**What this task involves:**
Your answer should be one number: the count of lines below that contain "will".
*** Dataset extract
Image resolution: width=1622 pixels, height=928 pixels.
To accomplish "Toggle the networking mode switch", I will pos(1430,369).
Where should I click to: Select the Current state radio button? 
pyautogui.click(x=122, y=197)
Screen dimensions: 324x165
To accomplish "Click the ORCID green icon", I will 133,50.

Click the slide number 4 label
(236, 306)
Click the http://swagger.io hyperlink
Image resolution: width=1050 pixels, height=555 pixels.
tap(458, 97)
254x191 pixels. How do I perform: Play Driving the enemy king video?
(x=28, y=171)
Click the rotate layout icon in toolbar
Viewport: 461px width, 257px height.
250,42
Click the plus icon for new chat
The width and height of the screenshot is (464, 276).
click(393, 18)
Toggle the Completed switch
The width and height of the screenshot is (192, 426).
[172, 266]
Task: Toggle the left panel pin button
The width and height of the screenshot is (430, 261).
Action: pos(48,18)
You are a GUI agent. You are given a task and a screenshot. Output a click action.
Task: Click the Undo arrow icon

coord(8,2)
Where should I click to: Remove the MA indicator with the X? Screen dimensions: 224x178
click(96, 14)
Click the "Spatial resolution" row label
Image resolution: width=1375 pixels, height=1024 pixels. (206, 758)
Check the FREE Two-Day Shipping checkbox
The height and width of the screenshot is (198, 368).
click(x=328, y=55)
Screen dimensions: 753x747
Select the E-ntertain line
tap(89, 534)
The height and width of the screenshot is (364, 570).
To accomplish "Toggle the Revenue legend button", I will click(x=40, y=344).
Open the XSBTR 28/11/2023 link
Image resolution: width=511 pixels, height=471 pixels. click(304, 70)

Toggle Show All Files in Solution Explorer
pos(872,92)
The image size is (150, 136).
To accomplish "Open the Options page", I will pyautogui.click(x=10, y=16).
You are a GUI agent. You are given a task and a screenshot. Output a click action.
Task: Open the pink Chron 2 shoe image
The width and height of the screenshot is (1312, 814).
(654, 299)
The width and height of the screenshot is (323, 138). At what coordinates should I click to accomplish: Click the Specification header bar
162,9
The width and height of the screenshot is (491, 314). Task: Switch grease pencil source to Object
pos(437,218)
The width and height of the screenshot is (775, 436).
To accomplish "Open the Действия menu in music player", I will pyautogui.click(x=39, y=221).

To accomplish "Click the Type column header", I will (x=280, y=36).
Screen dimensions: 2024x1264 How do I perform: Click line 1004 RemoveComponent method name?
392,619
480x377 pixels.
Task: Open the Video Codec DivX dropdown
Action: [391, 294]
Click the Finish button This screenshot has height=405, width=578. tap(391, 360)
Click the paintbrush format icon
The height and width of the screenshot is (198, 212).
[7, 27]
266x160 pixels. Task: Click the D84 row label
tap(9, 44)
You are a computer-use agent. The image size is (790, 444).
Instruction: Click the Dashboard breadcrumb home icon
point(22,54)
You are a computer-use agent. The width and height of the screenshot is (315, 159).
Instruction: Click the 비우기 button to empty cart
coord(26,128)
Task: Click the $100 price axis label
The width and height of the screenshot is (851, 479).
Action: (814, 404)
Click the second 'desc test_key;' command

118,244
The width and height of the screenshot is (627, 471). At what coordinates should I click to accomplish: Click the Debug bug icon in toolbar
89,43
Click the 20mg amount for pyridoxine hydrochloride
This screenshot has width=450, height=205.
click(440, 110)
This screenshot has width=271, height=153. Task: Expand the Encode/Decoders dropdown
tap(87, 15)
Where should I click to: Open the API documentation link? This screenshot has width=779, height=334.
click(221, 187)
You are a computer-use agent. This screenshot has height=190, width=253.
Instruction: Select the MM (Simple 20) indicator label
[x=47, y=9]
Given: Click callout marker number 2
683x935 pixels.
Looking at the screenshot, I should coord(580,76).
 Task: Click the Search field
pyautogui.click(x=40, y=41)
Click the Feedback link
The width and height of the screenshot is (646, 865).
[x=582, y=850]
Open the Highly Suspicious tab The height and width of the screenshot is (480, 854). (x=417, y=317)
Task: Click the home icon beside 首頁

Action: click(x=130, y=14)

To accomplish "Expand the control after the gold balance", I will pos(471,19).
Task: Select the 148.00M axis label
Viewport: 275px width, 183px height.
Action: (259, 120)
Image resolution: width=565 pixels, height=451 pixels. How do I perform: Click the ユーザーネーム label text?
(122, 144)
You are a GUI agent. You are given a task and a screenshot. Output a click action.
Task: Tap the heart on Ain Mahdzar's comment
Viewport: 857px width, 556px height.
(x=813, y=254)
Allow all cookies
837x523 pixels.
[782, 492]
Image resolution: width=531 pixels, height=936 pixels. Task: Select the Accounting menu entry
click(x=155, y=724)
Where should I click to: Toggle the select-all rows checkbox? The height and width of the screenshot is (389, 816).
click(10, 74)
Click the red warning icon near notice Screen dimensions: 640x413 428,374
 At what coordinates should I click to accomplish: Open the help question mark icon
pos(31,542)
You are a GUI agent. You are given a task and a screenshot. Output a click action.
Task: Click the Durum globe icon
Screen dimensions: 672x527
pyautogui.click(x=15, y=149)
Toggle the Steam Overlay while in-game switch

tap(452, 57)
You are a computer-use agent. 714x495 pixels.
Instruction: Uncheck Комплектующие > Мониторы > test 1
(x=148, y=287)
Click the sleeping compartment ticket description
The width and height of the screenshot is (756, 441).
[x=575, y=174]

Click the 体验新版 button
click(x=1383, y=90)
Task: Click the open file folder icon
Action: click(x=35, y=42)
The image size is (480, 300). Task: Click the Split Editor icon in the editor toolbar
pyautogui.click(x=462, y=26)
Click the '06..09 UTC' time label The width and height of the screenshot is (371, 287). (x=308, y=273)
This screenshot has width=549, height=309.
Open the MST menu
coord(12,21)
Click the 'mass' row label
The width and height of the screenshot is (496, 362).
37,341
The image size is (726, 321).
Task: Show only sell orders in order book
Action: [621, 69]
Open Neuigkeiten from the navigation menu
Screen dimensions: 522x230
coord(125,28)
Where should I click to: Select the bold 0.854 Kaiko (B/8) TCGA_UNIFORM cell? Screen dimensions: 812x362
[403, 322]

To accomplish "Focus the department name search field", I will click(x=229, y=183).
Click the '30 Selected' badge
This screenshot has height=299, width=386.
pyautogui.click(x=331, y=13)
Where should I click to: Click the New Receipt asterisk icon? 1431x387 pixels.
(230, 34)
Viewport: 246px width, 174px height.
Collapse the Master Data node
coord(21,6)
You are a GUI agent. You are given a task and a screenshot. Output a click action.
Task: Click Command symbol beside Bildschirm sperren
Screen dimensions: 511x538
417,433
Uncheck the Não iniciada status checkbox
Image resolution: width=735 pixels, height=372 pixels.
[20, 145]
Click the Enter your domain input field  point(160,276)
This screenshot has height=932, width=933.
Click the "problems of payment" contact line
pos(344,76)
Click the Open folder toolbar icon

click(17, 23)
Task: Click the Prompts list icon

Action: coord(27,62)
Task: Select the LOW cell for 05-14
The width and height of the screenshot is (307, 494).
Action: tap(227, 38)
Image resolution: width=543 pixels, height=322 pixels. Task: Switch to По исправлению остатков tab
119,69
******
**Result of the exercise:**
8